• Records from a data source
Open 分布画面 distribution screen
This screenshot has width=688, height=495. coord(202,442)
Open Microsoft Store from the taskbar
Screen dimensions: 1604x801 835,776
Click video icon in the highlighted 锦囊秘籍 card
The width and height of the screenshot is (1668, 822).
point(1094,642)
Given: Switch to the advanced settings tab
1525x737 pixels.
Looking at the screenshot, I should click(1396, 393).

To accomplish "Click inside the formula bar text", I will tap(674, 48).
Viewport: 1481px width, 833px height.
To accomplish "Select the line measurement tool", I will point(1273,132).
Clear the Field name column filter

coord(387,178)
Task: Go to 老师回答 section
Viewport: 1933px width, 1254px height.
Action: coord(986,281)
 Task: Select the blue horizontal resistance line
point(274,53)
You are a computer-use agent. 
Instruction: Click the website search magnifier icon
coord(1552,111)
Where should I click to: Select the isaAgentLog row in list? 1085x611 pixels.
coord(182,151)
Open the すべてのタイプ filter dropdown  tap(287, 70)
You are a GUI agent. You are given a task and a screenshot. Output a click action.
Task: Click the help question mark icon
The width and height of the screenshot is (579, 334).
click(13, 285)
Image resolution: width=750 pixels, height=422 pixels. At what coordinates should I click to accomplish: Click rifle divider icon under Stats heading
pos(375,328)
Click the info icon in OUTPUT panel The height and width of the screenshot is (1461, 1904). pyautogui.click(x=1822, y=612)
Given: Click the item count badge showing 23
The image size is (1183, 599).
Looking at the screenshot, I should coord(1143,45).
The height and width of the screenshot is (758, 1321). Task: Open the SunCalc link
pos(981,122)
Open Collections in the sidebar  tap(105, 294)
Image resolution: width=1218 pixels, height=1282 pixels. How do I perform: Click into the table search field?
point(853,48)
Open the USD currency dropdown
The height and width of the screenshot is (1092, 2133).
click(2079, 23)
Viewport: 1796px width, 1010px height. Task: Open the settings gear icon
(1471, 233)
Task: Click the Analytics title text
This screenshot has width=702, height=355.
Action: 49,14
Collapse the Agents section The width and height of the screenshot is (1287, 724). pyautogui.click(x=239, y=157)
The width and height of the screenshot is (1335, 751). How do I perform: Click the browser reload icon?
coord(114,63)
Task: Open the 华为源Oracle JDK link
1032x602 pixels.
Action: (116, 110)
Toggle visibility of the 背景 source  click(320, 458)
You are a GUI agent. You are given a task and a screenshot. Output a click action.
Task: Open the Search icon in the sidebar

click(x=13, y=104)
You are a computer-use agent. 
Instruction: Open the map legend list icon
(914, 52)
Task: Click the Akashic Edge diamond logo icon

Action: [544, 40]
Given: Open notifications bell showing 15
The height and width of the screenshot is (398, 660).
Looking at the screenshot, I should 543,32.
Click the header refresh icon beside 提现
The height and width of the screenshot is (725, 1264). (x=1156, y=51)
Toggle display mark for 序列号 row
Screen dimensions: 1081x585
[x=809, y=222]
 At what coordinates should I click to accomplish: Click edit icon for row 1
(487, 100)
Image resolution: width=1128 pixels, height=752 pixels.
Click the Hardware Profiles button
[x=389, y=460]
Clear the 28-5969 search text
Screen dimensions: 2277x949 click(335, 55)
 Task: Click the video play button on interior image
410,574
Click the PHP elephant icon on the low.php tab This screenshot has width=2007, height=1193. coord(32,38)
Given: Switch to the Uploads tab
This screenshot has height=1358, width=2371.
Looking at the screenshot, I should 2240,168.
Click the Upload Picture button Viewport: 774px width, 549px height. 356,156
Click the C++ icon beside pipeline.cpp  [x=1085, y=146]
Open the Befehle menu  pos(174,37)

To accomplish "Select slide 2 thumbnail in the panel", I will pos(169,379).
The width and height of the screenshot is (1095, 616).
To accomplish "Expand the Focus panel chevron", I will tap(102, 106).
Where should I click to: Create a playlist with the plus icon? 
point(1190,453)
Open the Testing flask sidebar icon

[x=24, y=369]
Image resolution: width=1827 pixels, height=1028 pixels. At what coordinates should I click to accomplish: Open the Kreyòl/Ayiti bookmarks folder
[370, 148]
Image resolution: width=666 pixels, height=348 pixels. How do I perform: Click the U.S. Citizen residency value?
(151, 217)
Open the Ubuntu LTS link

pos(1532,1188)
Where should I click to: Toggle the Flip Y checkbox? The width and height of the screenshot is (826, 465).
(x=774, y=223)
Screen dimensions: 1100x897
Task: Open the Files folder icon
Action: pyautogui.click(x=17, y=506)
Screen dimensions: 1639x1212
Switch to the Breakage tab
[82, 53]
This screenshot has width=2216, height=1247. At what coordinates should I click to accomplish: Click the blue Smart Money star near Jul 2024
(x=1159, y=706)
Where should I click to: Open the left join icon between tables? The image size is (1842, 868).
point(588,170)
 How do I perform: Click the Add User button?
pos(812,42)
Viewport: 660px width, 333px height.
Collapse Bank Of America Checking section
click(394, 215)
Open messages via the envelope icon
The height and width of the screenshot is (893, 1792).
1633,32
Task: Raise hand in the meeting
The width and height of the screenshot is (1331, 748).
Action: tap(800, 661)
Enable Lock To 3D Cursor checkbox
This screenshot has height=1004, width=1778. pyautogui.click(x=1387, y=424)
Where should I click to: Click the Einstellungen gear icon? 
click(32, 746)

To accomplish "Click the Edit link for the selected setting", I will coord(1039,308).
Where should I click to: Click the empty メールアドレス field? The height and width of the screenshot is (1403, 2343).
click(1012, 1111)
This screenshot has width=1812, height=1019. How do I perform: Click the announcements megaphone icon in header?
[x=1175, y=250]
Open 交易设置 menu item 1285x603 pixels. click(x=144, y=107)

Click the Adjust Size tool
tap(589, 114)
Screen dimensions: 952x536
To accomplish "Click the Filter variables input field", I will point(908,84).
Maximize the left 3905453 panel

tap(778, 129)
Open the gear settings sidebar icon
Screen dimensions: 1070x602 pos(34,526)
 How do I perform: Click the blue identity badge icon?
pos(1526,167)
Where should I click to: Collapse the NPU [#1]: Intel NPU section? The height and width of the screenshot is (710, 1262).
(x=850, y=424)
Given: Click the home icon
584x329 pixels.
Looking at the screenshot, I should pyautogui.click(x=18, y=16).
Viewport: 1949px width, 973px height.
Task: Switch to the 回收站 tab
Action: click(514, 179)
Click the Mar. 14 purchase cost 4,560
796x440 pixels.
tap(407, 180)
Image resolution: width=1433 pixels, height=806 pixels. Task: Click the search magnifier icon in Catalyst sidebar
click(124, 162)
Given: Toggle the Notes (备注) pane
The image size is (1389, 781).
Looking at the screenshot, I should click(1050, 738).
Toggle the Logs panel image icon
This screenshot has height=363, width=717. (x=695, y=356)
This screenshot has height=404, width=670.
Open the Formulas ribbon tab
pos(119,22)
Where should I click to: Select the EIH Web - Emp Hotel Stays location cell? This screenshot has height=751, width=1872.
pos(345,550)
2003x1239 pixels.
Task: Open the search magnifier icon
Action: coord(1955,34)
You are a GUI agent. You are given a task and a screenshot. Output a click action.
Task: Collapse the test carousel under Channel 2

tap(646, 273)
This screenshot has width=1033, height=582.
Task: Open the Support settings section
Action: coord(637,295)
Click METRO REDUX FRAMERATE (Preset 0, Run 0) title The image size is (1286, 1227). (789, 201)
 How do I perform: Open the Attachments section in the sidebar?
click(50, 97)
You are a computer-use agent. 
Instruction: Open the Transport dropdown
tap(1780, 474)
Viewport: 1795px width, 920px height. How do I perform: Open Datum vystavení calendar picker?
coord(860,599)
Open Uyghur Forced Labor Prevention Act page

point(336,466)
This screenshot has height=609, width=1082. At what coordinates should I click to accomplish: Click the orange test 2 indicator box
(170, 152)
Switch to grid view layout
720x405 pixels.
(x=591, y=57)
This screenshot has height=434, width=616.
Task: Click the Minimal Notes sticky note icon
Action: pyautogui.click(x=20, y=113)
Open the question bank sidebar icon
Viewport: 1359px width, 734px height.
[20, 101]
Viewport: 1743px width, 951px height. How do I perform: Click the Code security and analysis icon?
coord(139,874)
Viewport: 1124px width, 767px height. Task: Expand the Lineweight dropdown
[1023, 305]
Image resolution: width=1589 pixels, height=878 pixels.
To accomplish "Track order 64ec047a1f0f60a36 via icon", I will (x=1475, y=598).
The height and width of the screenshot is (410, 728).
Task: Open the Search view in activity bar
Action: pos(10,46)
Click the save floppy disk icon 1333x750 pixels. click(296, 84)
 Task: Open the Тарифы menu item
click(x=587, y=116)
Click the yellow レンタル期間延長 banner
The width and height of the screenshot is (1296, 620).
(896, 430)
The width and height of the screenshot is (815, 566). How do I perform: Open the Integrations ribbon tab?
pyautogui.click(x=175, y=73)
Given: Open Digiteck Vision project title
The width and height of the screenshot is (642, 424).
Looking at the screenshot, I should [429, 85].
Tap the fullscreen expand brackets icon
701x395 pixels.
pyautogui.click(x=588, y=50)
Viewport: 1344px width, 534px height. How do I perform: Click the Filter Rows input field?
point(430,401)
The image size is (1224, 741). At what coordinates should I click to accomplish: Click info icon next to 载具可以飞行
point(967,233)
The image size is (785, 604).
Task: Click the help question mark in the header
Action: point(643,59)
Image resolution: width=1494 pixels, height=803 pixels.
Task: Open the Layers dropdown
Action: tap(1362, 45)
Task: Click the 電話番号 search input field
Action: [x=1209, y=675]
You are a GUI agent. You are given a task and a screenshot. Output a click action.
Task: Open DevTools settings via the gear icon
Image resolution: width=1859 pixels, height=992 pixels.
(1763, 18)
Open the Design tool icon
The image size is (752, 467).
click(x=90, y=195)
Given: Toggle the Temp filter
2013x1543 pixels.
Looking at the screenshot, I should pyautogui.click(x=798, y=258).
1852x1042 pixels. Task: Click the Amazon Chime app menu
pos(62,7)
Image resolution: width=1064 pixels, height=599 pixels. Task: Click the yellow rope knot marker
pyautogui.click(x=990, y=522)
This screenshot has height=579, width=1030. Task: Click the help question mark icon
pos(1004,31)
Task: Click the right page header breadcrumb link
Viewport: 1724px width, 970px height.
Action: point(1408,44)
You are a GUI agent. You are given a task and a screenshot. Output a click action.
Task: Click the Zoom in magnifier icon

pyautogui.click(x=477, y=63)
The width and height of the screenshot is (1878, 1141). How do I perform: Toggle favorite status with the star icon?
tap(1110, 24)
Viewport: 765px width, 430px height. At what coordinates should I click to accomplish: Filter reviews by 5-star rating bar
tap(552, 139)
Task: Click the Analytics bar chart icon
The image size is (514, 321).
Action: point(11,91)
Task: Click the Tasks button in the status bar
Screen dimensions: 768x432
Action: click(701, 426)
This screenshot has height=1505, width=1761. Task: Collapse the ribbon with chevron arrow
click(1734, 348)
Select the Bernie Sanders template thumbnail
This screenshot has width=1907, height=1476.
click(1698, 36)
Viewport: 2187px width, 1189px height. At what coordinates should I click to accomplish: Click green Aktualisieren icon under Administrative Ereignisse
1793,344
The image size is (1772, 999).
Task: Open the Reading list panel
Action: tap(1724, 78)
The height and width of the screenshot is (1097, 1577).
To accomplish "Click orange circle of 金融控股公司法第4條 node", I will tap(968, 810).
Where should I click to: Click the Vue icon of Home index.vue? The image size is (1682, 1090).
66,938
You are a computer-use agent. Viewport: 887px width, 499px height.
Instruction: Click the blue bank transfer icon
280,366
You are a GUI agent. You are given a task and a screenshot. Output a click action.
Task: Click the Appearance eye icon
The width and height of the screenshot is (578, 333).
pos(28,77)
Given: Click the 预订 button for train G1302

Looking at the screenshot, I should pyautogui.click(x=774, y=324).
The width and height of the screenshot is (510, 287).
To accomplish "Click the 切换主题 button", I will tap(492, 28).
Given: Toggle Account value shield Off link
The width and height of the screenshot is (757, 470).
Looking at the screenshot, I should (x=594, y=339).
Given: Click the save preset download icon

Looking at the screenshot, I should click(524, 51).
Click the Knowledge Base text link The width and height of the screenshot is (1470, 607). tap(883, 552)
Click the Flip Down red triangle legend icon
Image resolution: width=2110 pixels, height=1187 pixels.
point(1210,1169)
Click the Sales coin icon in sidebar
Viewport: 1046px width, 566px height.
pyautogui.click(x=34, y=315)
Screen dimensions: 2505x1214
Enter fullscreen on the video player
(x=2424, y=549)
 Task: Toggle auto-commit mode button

• TASK STATEMENT
If a line in the entries includes the word "title", copy that line out.

• EXERCISE RESULT
Task: Click the Analytics title text
Click METRO REDUX FRAMERATE (Preset 0, Run 0) title The image size is (1286, 1227). (789, 201)
Given: Open Digiteck Vision project title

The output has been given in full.